Crocs, the comfortable anti-fashion shoe-maker, have been dealt a blow by the EU General Court. Its Community Design registration has been cancelled as the product was made available to the public before it was registered.
It registered its Community Design in November 2004, and claimed priority of the US design patent application filed 28 May 2004. In 2013, Gifi Diffusion (a budget-friendly homeware and family goods brand in France) filed an application for a declaration of invalidity, stating that the design lacked novelty due to its disclosure before 28 May 2003.
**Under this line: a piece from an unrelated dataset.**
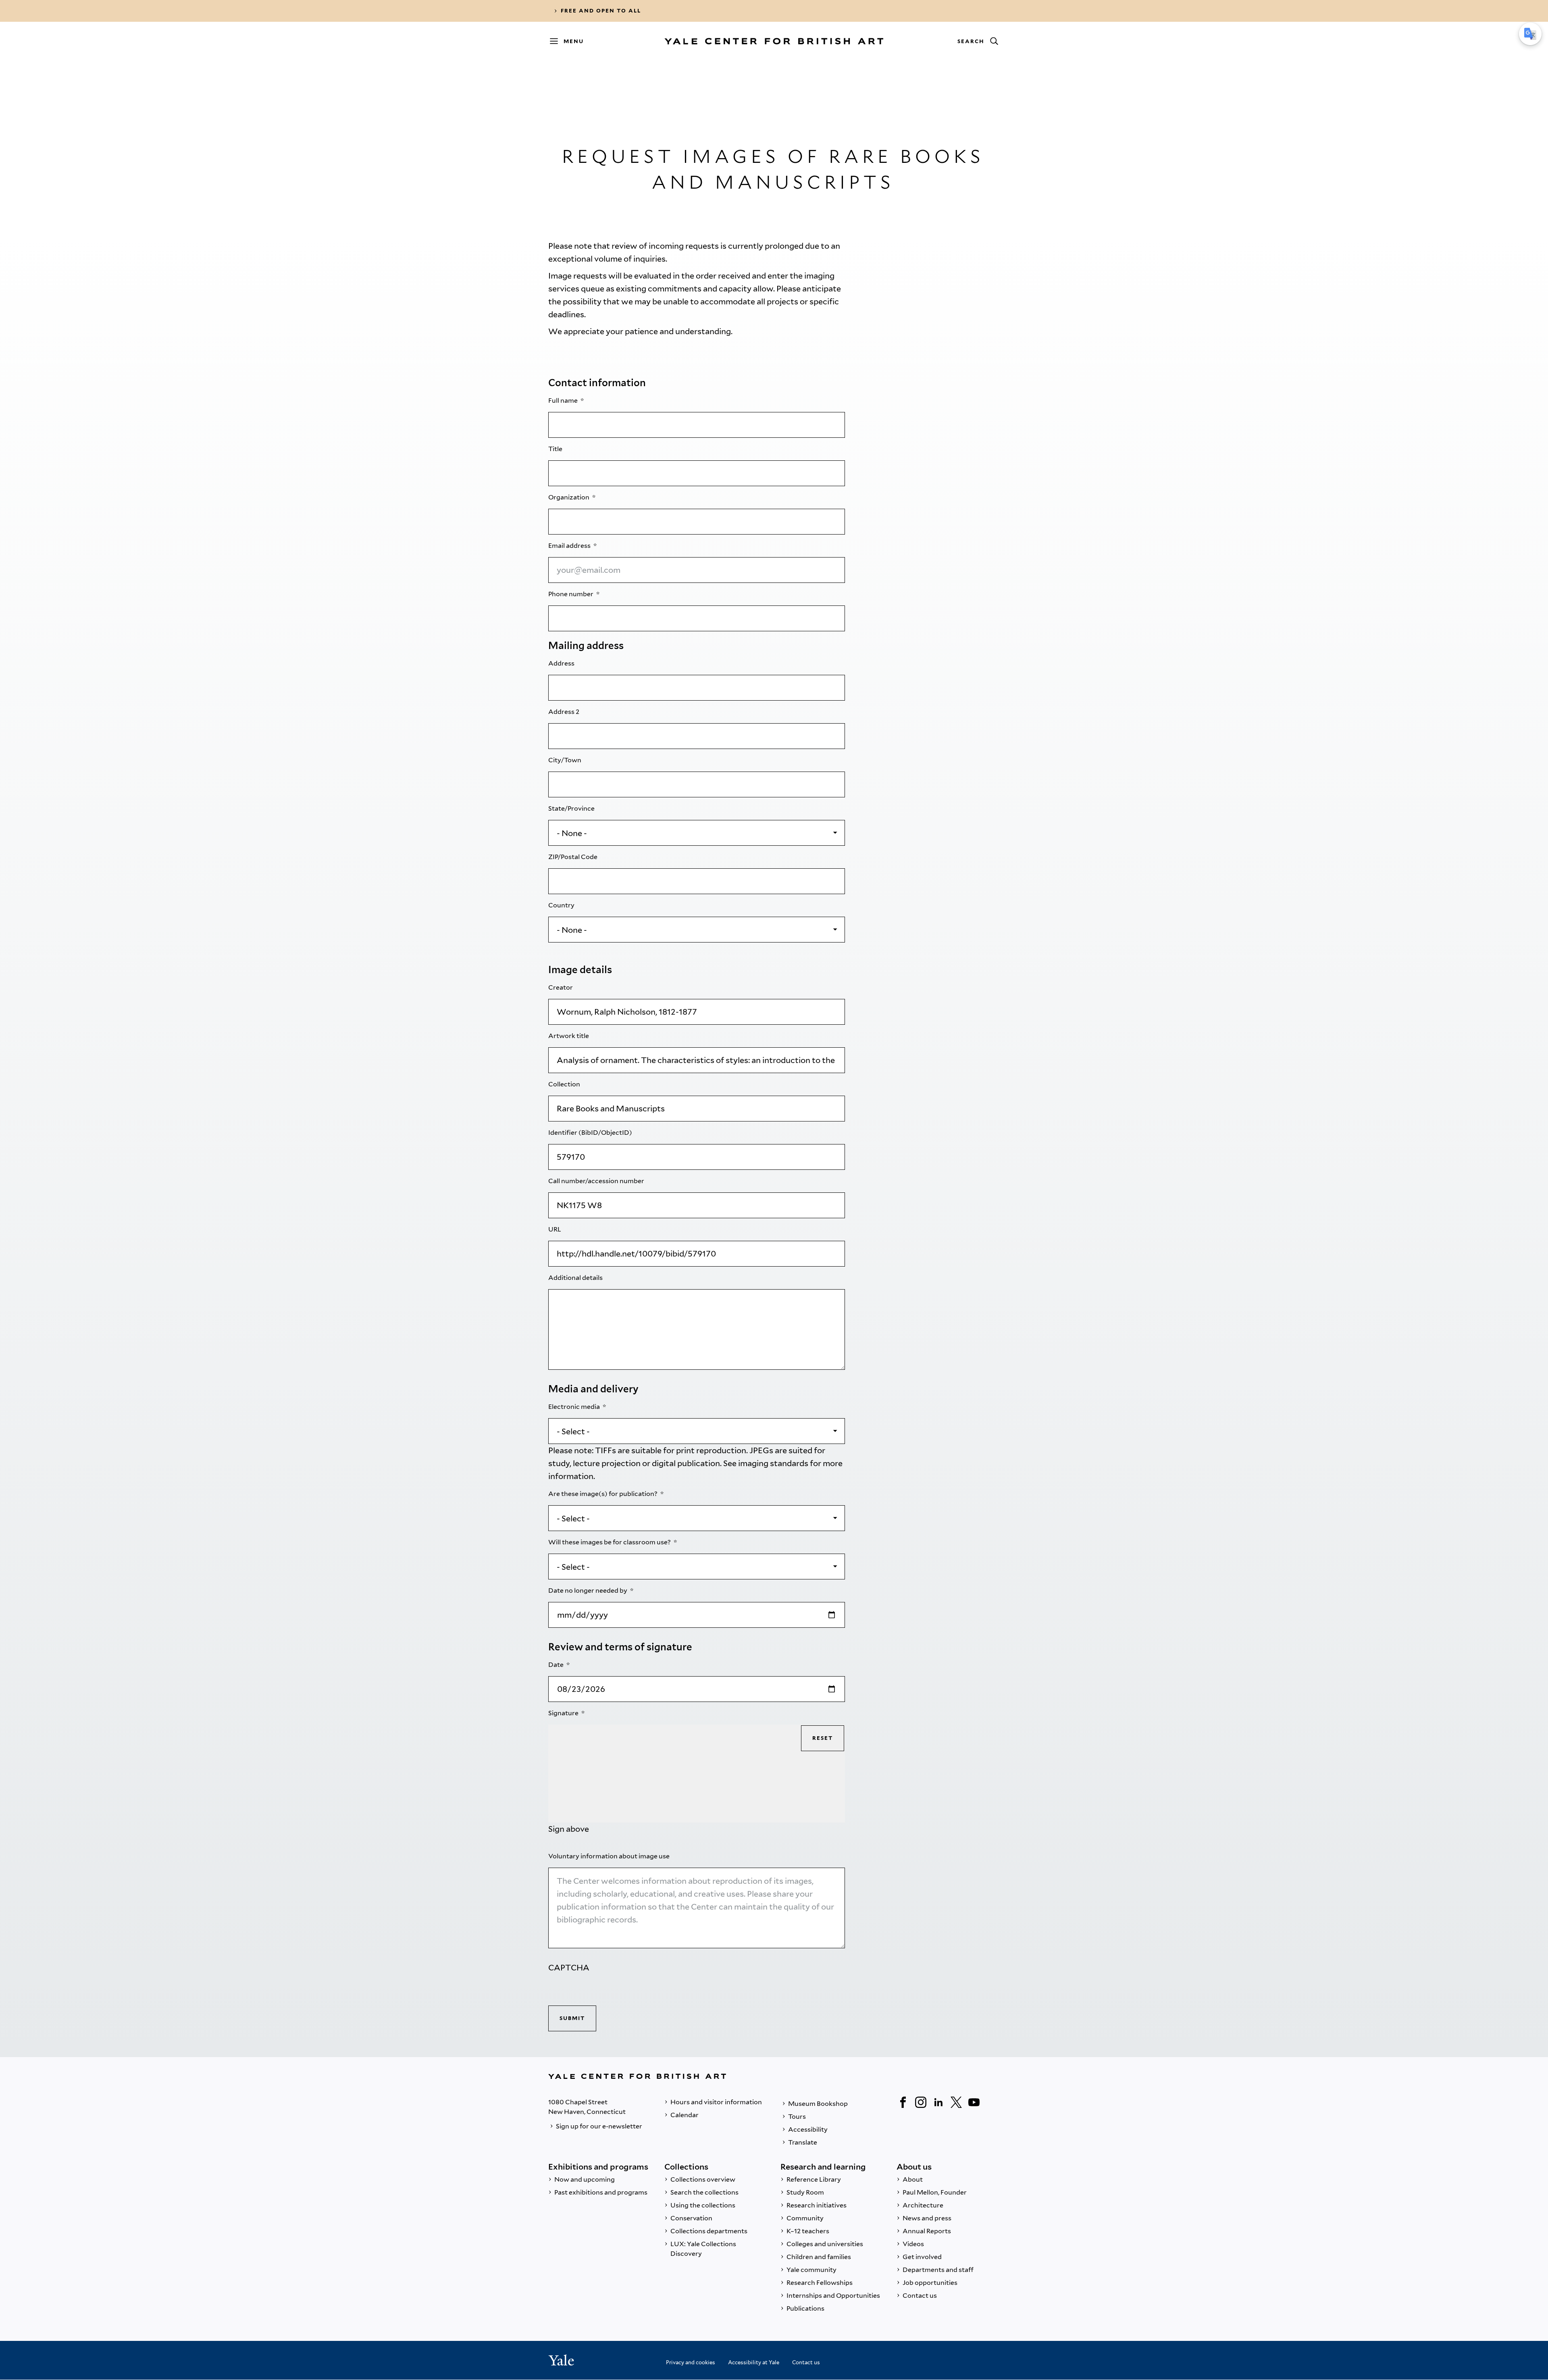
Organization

The EUIPO agreed and in June 2016 it declared the design invalid as it had been disclosed in three ways: on Crocs' website; by exhibiting at a Florida boat show; and making available for sale footwear manufactured to the design.
In this appeal to the General Court, Crocs claimed that the contents of its website "could not reasonably have become known in the normal course of business" to the relevant sector operating in the EU. The General Court dismissed the appeal, holding that Crocs did not in fact dispute the finding of the Court below, and that there is no requirement for the disclosures there found to have taken place in the EU.
Crocs have been ordered to bear not only its own costs, but those of the EUIPO and Gifi Diffusion also.
This is a particularly stark lesson in ensuring that a design is protected, before proceeding to market.